◆ Textauszug ◆
- - -

Rechtliche Beurteilung

[5] Gegen diesen Zurückweisungsbeschluss richtet sich der Revisionsrekurs des Einschreiters, der zulässigist, weil die Rechtsmittelbeschränkung des § 62 AußStrG nicht gilt, wenn das Rekursgericht bei der Zurückweisung eines an den Obersten Gerichtshof gerichteten Rechtsmittels als Durchlaufgericht gehandelt hat (RS0044005 [T8]; RS0007047 [T2]; 6 Ob 206/18i; Rechberger/Klicka in Rechberger/Klicka, AußStrG³ § 62 Rz 1; Schramm in Gitschthaler/Höllwerth, AußStrG² § 62 Rz 13). Er ist aber nicht berechtigt.

[6] 1. Zur mangelnden Rechtsmittellegitimation als Geschäftsführer der Gesellschaft:

[7] 1.1. Solange ein stattgebendes rechtskräftiges Urteil nicht vorliegt, mit dem der – ohne Zustimmung eines nach § 50 Abs 4 GmbHG zustimmungsberechtigten Gesellschafters gefasste – Abberufungsbeschluss nach § 41 GmbHG für nichtig erklärt wurde, ist die Abberufung wirksam, sodass dem abberufenen Geschäftsführer die Legitimation fehlt, namens der Gesellschaft Rechtsmittel zu erheben (6 Ob 38/21p betreffend den selben Einschreiter und die selbe Gesellschaft).

- - -

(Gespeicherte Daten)
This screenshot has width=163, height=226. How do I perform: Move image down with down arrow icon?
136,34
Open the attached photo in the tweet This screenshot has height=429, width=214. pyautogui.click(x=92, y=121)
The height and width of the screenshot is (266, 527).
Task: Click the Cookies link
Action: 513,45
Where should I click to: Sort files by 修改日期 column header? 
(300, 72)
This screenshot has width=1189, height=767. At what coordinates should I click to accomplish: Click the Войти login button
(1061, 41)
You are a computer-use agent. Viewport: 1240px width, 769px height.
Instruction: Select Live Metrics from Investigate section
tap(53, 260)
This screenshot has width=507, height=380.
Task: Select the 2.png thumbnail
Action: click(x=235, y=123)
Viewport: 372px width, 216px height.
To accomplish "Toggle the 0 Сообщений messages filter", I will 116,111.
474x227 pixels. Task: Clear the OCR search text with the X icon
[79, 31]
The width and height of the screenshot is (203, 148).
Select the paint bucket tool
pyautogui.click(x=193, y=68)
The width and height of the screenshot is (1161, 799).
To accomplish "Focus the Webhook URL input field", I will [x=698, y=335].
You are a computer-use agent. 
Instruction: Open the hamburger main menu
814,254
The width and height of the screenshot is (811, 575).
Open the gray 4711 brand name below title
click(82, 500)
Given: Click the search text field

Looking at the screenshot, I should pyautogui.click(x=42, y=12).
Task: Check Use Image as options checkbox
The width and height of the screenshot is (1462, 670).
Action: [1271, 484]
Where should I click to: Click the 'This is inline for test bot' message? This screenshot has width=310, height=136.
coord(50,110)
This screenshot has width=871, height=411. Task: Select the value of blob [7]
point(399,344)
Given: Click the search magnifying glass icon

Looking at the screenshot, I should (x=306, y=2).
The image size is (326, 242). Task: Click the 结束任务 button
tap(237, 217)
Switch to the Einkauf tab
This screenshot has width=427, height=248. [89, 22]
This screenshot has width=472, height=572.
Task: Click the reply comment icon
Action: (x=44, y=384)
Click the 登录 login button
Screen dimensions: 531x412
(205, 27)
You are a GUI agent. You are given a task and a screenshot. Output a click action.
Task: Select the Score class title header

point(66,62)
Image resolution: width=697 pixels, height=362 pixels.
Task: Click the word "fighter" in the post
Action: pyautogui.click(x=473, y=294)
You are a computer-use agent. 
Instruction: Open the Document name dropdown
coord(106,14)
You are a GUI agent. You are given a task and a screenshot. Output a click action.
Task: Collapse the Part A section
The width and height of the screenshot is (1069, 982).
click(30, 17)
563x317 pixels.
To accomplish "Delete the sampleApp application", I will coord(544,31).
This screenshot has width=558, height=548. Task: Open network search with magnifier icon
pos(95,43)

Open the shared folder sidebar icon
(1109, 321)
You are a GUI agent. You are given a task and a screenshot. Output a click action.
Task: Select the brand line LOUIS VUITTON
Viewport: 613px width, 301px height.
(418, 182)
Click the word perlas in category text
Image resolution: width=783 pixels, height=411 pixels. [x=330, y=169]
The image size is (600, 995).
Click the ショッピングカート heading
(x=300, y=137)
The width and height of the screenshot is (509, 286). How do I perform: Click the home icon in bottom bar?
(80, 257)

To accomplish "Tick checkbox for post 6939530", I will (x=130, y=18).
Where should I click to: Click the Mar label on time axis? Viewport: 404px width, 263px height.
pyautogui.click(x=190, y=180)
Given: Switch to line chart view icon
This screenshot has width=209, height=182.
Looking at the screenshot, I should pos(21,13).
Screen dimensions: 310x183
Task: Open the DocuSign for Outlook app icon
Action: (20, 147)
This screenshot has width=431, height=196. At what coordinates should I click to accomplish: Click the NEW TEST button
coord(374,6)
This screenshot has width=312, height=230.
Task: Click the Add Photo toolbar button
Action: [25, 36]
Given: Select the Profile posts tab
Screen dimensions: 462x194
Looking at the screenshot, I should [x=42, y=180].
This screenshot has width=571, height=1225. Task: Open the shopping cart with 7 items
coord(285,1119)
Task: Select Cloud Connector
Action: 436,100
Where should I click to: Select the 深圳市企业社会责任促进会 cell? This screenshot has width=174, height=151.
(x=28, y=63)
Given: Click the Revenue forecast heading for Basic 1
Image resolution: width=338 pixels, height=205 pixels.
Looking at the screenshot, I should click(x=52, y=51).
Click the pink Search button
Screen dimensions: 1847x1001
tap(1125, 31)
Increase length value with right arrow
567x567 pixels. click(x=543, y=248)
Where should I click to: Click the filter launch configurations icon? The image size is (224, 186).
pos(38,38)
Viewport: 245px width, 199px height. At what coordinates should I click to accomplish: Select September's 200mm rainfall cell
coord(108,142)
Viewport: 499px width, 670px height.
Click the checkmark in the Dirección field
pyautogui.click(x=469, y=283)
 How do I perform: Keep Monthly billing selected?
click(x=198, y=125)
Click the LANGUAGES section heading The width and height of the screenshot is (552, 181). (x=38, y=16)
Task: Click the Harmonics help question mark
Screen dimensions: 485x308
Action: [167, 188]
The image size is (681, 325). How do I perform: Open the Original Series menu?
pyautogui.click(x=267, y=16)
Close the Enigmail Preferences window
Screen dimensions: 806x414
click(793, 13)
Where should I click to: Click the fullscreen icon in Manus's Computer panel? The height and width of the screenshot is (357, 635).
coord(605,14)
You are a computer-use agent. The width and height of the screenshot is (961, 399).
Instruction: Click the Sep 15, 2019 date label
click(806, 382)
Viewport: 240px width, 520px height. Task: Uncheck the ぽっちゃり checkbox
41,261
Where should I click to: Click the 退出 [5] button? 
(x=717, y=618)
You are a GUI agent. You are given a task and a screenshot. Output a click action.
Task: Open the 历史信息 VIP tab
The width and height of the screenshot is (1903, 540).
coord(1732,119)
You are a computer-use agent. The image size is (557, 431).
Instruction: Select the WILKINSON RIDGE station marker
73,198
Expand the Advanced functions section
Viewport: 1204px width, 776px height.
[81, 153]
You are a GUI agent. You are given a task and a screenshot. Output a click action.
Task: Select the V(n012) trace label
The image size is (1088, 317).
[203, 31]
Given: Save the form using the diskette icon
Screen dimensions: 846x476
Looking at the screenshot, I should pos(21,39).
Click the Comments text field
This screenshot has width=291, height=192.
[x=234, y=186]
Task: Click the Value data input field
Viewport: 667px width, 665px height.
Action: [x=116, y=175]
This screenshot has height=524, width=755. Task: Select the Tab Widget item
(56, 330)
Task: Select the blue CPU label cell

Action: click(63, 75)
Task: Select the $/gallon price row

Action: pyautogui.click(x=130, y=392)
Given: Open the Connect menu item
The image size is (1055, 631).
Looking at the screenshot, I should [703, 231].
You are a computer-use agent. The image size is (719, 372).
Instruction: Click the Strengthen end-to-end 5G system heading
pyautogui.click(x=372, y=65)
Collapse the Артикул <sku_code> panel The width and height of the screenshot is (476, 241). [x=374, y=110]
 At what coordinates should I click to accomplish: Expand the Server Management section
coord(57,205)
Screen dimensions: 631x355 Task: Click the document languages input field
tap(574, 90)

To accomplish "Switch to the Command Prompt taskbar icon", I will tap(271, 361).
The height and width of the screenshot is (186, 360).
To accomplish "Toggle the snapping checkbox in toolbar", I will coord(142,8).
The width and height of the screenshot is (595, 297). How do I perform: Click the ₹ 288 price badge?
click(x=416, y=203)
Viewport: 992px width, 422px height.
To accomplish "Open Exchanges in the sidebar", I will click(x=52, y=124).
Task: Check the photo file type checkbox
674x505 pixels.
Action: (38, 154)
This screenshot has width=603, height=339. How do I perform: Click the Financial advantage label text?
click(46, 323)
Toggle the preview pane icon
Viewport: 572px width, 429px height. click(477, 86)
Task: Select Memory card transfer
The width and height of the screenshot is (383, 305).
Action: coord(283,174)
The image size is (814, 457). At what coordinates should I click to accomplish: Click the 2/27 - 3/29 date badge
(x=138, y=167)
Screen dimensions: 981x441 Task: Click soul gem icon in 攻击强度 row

- - -

◆ Aufgaben ◆
a. Prüfen Sie anhand des Textauszugs zum Revisionsrekurs, ob die folgenden Aussagen zutreffen: (i) Der Revisionsrekurs wird als berechtigt angesehen. (ii) Die Rechtsmittelbeschränkung des § 62 AußStrG gilt nicht, wenn das Rekursgericht als Durchlaufgericht gehandelt hat. (iii) Solange kein stattgebendes rechtskräftiges Urteil vorliegt, ist die Abberufung unwirksam. Beantworten Sie jede Aussage mit Ja oder Nein und zitieren Sie die entscheidenden Worte des Textauszugs wörtlich.
b. Greifen Sie den Textauszug zur Abberufung des Geschäftsführers nach seinem letzten Satz auf und führen Sie ihn fort.

◆ Lösungen ◆
a.
(i) Nein: „Er ist aber nicht berechtigt.“
(ii) Ja: „die Rechtsmittelbeschränkung des § 62 AußStrG nicht gilt, wenn das Rekursgericht bei der Zurückweisung eines an den Obersten Gerichtshof gerichteten Rechtsmittels als Durchlaufgericht gehandelt hat“
(iii) Nein: „ist die Abberufung wirksam“

b.
[8] Auch im vorliegenden Rechtsmittelverfahren behauptet der Einschreiter nicht, dass der seine Abberufung bekämpfenden Nichtigkeitsklage nach § 41 GmbHG bereits rechtskräftig stattgegeben worden wäre.

[9] 1.2. Der Beschluss des Firmenbuchgerichts auf Eintragung der Abberufung des Geschäftsführers einer GmbH ist nicht rechtsbegründend, sondern wirkt nur deklarativ. Die Eintragung äußert nur im Rahmen des § 15 UGB und des § 17 Abs 3 GmbHG Rechtswirkungen (RS0006938 [T5]; 6 Ob 38/21p). Auch wenn die Löschung des abberufenen Geschäftsführers aus dem Firmenbuch noch nicht erfolgt ist, ändert das damit nichts an der Beendigung seiner Organstellung.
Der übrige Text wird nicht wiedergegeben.